Kurihara (Japan), June 14 (Reuters): A powerful earthquake rocked rural northern Japan today, killing at least four people, injuring more than 200 and sparking landslides that sliced mountains, destroyed roads and left residents cut off.

The 7.2 magnitude quake struck at 2343 GMT Friday in Iwate, a sparsely populated, scenic area around 300 km north of Tokyo, where buildings also shook.

More than 160 aftershocks rocked the northern area and officials warned more strong quakes might be in store.

“There’s one whole mountain gone. It’s all over the road now,” said one woman in her 50s, who said she and her husband had been en route to a hot spring resort but had to abandon their car and walk because roads were blocked by a landslide.

TV footage showed mountains sliced by the force of the quake, trees fallen into newly slashed ravines, roads ending abruptly at cliffs and bridges buckled and broken. Homes were shown strewn with scattered and smashed belongings.

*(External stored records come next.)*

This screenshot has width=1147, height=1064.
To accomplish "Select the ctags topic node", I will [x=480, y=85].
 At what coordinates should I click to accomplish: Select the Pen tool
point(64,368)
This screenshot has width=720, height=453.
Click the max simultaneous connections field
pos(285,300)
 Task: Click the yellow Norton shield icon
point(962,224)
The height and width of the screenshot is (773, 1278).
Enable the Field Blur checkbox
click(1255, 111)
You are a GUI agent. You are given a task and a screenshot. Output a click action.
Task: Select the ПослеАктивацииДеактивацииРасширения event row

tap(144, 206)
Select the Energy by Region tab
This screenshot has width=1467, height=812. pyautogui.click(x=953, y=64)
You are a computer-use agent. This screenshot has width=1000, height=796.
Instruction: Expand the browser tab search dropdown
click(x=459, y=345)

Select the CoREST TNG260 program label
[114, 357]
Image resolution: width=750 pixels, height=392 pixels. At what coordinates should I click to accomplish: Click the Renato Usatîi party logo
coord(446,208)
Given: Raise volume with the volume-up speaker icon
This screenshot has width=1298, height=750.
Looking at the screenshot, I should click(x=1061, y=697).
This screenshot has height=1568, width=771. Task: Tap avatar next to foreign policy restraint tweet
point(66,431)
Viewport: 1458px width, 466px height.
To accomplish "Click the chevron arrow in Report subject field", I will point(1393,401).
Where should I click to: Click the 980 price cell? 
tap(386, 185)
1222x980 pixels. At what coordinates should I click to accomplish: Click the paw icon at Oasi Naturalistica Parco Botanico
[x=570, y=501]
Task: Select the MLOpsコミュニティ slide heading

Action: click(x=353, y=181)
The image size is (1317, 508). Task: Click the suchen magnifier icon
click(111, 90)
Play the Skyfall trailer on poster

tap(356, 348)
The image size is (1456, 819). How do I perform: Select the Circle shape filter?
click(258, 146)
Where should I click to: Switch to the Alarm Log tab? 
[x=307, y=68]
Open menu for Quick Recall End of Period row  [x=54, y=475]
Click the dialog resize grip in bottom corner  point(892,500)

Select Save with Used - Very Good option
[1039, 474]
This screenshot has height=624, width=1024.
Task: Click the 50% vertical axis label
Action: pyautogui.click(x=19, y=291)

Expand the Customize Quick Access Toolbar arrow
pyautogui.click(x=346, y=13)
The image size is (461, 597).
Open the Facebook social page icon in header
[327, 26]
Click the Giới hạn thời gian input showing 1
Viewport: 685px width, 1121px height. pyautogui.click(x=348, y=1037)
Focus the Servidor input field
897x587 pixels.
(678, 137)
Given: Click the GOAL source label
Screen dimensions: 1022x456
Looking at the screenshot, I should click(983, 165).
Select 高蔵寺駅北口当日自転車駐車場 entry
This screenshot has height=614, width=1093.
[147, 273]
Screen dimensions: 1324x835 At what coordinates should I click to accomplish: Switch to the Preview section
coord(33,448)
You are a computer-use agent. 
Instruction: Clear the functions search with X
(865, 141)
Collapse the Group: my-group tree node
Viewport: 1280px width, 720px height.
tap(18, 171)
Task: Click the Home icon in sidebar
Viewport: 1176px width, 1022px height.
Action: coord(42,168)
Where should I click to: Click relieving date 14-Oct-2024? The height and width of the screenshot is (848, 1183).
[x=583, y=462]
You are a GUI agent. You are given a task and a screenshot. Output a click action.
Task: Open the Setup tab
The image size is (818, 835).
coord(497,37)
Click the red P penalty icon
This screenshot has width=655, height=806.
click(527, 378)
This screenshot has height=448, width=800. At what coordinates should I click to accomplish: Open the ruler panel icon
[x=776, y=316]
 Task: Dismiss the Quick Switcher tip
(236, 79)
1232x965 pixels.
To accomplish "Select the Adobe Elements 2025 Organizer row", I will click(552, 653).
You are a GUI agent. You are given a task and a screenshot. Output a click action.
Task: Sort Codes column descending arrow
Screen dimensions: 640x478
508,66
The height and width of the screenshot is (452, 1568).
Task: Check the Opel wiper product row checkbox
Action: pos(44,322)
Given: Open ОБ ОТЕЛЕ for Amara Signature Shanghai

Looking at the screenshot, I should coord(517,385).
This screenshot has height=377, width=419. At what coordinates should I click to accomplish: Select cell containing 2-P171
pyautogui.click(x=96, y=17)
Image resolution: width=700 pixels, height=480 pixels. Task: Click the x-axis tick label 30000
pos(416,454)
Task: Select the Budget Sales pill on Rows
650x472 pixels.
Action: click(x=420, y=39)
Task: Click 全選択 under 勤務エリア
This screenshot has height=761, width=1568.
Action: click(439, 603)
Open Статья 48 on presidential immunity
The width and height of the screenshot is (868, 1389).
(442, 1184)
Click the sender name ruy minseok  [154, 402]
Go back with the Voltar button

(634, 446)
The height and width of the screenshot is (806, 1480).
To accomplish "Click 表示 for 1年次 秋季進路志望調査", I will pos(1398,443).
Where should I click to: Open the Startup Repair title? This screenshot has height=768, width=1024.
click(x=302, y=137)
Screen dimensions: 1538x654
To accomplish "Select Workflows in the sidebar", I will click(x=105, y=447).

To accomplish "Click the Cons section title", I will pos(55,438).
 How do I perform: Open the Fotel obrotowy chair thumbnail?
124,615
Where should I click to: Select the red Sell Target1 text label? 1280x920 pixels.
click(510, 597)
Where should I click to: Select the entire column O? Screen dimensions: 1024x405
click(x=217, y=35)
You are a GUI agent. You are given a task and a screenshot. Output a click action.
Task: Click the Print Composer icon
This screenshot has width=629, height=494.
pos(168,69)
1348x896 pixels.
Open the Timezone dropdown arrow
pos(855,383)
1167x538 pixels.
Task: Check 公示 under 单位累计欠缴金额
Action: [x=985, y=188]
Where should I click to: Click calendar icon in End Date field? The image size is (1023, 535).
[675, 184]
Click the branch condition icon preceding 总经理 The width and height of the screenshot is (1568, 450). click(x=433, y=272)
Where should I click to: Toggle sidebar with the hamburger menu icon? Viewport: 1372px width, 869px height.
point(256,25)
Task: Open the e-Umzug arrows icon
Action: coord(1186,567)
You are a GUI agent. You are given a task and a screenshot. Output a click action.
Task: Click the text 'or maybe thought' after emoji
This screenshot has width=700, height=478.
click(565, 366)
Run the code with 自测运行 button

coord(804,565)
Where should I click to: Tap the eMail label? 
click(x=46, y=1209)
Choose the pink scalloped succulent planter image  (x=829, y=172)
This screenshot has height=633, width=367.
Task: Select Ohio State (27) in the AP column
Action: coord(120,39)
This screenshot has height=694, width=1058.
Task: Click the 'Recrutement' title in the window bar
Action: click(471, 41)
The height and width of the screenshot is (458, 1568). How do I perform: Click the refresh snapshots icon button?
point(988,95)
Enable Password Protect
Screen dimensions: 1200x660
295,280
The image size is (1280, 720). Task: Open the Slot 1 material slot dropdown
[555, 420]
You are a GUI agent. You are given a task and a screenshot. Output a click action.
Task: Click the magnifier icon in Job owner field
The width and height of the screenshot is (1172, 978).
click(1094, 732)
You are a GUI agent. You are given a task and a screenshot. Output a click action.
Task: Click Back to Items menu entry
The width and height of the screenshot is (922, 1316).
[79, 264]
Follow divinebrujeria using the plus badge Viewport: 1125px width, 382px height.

But experts said the energy released by the quake was far smaller than the magnitude 7.9 earthquake that hit southwestern China on May 12, leaving nearly 87,000 people dead or missing.

One of the people killed was caught in a landslide, chief cabinet secretary Nobutaka Machimura told reporters. A second man was hit by a car after running out of a building and a third was killed by falling rocks at a dam construction site.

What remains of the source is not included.